PS: You might switch to FFT3dGPU if your system can run it. It's the GPU version of FFT3Dfilter and has the same possibillities, but it is much faster when used with more modern graphics boards.Look at it here: http://forum.doom9.org/showthread.php?t=89941

Blue_MiSfit
1st December 2006, 17:13
Indeed. <3 fft3dgpu, but I'm running under Parallels on Mac OS X, which means that CPU, RAM, and HD access is native, but no direct access to the 7300gt in my PCIe slot :)

I've been having a lot of issues with CCE hanging, both in native Windows XP on Boot Camp and in Parallels. I'm using QuickTime files as a source, so that could be the problem. Anyone have experience with this kind of thing?

Chainmax
1st December 2006, 17:23
I don't think there are many ways to squeeze IQ for low bitrate encodes unless you go the "Getting the best out of CCE" route. Here's what I've picked up so far:

- Custom Matrices:
AVAMAT6: Full-D1 with >3500kbps

AVAMAT7: Full-D1 with 1800<bitrate<3500

QLB: Half-D1 with ~1360kbps

- Set "Flat part priority" to 30

- Progressive content should use zigzag scanning

- Set "DC precition" to 10

- Set GOP Sequence's M to 3 and N/M to 4

- Use 3 passes to squeeze the most out of the bitrate curve and set minimum bitrate to 0

By the way, 4600kbps is plenty for Full-D1. Low bitrate IMO is when you are closing in to 2000kps.

jshumate
1st December 2006, 20:24
I've been having a lot of issues with CCE hanging, both in native Windows XP on Boot Camp and in Parallels. I'm using QuickTime files as a source, so that could be the problem. Anyone have experience with this kind of thing?

Several disparate things can cause CCE to hang. On my old 1 GHz CPU, it would hang unless I changed the priority on it to RealTime. I don't recall it ever hanging after that. However, I have a 3200+ AMD CPU system and running CCE in RealTime mode makes no difference. It still hangs from time to time. I believe the problem is related to CPU temperature and if my PC gets too hot, CCE locks up. One final suggestion would be that you should NEVER use CCE to encode audio, so be sure to not do that as nothing good will come of that and you will only potentially cause problems for yourself.

kumi
1st December 2006, 22:41
I'm using QuickTime files as a source, so that could be the problem.

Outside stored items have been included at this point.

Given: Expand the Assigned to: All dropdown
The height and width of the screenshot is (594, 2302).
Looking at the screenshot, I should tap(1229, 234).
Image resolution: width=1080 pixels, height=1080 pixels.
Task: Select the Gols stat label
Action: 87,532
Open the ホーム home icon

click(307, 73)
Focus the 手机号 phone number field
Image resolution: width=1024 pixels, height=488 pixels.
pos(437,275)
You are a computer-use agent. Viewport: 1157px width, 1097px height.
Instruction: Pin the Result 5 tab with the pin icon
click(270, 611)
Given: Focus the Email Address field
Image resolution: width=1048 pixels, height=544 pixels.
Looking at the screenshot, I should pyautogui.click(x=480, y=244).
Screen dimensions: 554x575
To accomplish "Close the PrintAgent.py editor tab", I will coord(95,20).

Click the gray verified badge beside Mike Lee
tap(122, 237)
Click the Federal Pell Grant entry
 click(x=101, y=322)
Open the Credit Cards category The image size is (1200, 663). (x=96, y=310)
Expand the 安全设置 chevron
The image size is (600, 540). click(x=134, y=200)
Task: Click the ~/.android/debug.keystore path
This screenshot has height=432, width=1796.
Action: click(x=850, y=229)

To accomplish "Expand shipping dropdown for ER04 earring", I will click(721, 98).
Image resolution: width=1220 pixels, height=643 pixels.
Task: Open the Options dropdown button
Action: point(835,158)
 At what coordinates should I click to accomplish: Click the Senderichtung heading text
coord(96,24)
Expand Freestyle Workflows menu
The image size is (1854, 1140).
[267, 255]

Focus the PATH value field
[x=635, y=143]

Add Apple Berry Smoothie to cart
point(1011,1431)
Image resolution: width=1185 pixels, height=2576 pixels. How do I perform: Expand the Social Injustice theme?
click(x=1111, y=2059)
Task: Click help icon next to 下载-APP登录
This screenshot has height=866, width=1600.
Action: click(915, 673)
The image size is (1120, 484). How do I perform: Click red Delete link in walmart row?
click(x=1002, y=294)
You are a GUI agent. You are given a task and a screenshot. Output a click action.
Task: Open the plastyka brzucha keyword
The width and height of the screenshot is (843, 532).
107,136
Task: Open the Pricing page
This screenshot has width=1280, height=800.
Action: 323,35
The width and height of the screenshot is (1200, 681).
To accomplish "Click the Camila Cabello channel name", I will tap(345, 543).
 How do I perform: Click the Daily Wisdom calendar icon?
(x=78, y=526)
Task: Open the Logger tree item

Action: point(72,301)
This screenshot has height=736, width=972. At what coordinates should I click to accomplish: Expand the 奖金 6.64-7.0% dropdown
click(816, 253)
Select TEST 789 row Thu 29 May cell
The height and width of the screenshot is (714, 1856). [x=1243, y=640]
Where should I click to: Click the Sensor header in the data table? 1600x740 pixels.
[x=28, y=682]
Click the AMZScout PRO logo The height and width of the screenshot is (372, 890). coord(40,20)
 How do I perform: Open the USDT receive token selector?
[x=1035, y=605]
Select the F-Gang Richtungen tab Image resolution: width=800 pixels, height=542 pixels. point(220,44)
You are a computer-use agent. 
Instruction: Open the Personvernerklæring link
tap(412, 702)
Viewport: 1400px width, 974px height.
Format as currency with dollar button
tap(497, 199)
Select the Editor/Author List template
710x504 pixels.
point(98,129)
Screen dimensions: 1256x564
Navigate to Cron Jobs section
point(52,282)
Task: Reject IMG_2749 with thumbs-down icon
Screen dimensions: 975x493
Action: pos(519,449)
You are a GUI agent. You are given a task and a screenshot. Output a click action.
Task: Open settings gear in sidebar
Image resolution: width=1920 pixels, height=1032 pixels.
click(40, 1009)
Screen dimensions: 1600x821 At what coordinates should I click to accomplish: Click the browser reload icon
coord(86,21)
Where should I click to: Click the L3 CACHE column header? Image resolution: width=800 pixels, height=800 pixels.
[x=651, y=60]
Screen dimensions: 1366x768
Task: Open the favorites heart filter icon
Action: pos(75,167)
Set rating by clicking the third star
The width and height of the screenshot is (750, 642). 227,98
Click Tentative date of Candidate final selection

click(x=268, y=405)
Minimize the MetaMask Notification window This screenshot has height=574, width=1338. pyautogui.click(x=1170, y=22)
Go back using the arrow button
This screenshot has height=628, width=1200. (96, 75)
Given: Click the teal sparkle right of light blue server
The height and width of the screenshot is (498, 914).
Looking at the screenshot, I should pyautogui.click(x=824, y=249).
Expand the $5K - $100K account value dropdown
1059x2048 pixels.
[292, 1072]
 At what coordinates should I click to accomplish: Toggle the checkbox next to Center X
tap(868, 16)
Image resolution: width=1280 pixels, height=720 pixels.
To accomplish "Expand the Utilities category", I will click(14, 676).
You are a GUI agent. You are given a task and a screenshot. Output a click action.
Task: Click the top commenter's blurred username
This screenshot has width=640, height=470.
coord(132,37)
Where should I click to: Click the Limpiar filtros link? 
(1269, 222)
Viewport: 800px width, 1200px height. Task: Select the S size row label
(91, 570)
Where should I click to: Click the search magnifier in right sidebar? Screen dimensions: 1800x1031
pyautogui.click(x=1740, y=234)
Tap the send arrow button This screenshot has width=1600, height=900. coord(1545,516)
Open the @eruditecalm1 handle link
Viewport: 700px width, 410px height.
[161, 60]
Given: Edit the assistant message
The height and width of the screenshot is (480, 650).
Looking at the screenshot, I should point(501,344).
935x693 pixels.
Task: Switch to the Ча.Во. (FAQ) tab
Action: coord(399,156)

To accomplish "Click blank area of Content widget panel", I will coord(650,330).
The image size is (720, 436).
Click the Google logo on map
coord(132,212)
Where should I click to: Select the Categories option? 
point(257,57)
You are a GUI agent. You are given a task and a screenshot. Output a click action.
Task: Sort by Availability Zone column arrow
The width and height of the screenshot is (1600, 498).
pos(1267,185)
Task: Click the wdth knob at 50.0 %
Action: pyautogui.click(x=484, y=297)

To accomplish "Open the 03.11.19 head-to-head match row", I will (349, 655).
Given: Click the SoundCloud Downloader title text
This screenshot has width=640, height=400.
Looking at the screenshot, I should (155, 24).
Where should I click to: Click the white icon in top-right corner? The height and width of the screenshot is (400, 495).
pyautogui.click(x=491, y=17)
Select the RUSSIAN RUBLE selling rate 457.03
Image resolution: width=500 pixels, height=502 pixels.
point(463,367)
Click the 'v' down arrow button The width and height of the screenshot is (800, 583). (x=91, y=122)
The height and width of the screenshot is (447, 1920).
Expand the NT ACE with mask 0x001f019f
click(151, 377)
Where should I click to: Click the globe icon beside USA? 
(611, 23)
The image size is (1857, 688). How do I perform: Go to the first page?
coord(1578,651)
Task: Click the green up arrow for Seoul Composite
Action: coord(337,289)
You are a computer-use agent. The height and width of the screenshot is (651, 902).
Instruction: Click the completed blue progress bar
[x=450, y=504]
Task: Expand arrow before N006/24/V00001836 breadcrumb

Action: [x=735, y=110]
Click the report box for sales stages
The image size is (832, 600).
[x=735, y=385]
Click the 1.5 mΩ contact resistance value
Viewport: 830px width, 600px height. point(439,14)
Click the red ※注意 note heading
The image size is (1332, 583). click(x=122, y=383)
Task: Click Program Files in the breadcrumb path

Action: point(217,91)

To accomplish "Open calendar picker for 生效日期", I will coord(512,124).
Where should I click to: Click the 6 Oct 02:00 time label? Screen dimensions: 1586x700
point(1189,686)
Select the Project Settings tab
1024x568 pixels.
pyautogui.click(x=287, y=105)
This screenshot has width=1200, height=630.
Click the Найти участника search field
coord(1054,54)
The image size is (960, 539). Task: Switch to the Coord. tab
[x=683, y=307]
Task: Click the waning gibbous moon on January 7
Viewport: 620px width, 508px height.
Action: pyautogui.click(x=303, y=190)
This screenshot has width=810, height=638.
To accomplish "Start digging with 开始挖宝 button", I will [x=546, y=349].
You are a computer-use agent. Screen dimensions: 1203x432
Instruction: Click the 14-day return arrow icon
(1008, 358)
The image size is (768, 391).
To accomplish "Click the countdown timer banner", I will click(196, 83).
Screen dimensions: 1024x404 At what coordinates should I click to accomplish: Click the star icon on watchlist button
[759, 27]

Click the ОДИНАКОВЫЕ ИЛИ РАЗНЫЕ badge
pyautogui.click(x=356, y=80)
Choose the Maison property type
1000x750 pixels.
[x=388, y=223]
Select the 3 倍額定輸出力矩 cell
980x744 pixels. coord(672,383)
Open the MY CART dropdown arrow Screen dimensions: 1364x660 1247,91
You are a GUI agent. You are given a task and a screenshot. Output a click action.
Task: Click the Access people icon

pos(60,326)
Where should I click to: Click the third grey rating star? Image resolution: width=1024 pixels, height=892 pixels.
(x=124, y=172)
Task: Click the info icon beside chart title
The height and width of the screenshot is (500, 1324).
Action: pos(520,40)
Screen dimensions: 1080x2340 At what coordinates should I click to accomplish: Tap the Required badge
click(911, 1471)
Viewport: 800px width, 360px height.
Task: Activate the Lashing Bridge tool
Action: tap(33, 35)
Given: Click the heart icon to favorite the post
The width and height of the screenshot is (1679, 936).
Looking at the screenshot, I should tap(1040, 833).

I seem to recall that SP2 includes a lot of Quicktime-specific improvements. Have you tried SP2?

PhillipWyllie
7th December 2006, 18:43
You should find that an average of 4600kbps is sufficient(as long as the whole movie isn't fast motion). Make sure when doing your tests to do a multipass encode as just one pass isn't a true reflection of how the output video will be. To squeeze more you could encode at 704*576( I find when viewing at this frame size there is little or no difference to 720*576). If you could provide a small example of your source I'd could help better.